** start of Listing **
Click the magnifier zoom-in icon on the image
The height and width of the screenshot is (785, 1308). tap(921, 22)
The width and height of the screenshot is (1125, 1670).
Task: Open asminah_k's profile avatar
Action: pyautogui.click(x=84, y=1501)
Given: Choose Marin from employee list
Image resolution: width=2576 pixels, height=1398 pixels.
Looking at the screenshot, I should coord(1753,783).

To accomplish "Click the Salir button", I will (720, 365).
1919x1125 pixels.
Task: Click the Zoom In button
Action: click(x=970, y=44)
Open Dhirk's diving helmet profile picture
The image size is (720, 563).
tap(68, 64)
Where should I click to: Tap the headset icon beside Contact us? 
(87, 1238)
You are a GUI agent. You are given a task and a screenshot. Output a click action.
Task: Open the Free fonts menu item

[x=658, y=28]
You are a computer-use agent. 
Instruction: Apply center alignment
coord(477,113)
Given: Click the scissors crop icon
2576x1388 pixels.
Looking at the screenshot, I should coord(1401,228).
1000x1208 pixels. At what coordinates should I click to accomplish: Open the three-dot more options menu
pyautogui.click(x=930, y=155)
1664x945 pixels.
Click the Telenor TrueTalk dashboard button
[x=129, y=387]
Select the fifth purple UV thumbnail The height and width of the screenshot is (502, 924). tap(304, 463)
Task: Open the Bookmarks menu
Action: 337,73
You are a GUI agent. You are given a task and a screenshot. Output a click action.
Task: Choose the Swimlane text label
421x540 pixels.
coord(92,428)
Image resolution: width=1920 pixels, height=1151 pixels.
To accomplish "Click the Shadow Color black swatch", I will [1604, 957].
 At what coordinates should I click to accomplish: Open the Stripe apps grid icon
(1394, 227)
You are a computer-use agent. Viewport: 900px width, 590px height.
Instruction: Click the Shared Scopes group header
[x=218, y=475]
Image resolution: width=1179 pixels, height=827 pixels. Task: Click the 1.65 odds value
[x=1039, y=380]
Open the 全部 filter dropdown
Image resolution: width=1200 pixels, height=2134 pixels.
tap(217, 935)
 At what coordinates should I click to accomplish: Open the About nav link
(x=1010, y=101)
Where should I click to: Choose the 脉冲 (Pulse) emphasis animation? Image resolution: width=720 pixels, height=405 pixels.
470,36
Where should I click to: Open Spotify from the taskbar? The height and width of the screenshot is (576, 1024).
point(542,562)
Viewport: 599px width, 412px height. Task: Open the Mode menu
** end of Listing **
*Task instructions*
Please return all of the rows above word for word, leaving every line unchanged.

*Result for this task*
Click the magnifier zoom-in icon on the image
The height and width of the screenshot is (785, 1308). tap(921, 22)
The width and height of the screenshot is (1125, 1670).
Task: Open asminah_k's profile avatar
Action: pyautogui.click(x=84, y=1501)
Given: Choose Marin from employee list
Image resolution: width=2576 pixels, height=1398 pixels.
Looking at the screenshot, I should coord(1753,783).

To accomplish "Click the Salir button", I will (720, 365).
1919x1125 pixels.
Task: Click the Zoom In button
Action: click(x=970, y=44)
Open Dhirk's diving helmet profile picture
The image size is (720, 563).
tap(68, 64)
Where should I click to: Tap the headset icon beside Contact us? 
(87, 1238)
You are a GUI agent. You are given a task and a screenshot. Output a click action.
Task: Open the Free fonts menu item

[x=658, y=28]
You are a computer-use agent. 
Instruction: Apply center alignment
coord(477,113)
Given: Click the scissors crop icon
2576x1388 pixels.
Looking at the screenshot, I should coord(1401,228).
1000x1208 pixels. At what coordinates should I click to accomplish: Open the three-dot more options menu
pyautogui.click(x=930, y=155)
1664x945 pixels.
Click the Telenor TrueTalk dashboard button
[x=129, y=387]
Select the fifth purple UV thumbnail The height and width of the screenshot is (502, 924). tap(304, 463)
Task: Open the Bookmarks menu
Action: 337,73
You are a GUI agent. You are given a task and a screenshot. Output a click action.
Task: Choose the Swimlane text label
421x540 pixels.
coord(92,428)
Image resolution: width=1920 pixels, height=1151 pixels.
To accomplish "Click the Shadow Color black swatch", I will [1604, 957].
 At what coordinates should I click to accomplish: Open the Stripe apps grid icon
(1394, 227)
You are a computer-use agent. Viewport: 900px width, 590px height.
Instruction: Click the Shared Scopes group header
[x=218, y=475]
Image resolution: width=1179 pixels, height=827 pixels. Task: Click the 1.65 odds value
[x=1039, y=380]
Open the 全部 filter dropdown
Image resolution: width=1200 pixels, height=2134 pixels.
tap(217, 935)
 At what coordinates should I click to accomplish: Open the About nav link
(x=1010, y=101)
Where should I click to: Choose the 脉冲 (Pulse) emphasis animation? Image resolution: width=720 pixels, height=405 pixels.
470,36
Where should I click to: Open Spotify from the taskbar? The height and width of the screenshot is (576, 1024).
point(542,562)
Viewport: 599px width, 412px height. Task: Open the Mode menu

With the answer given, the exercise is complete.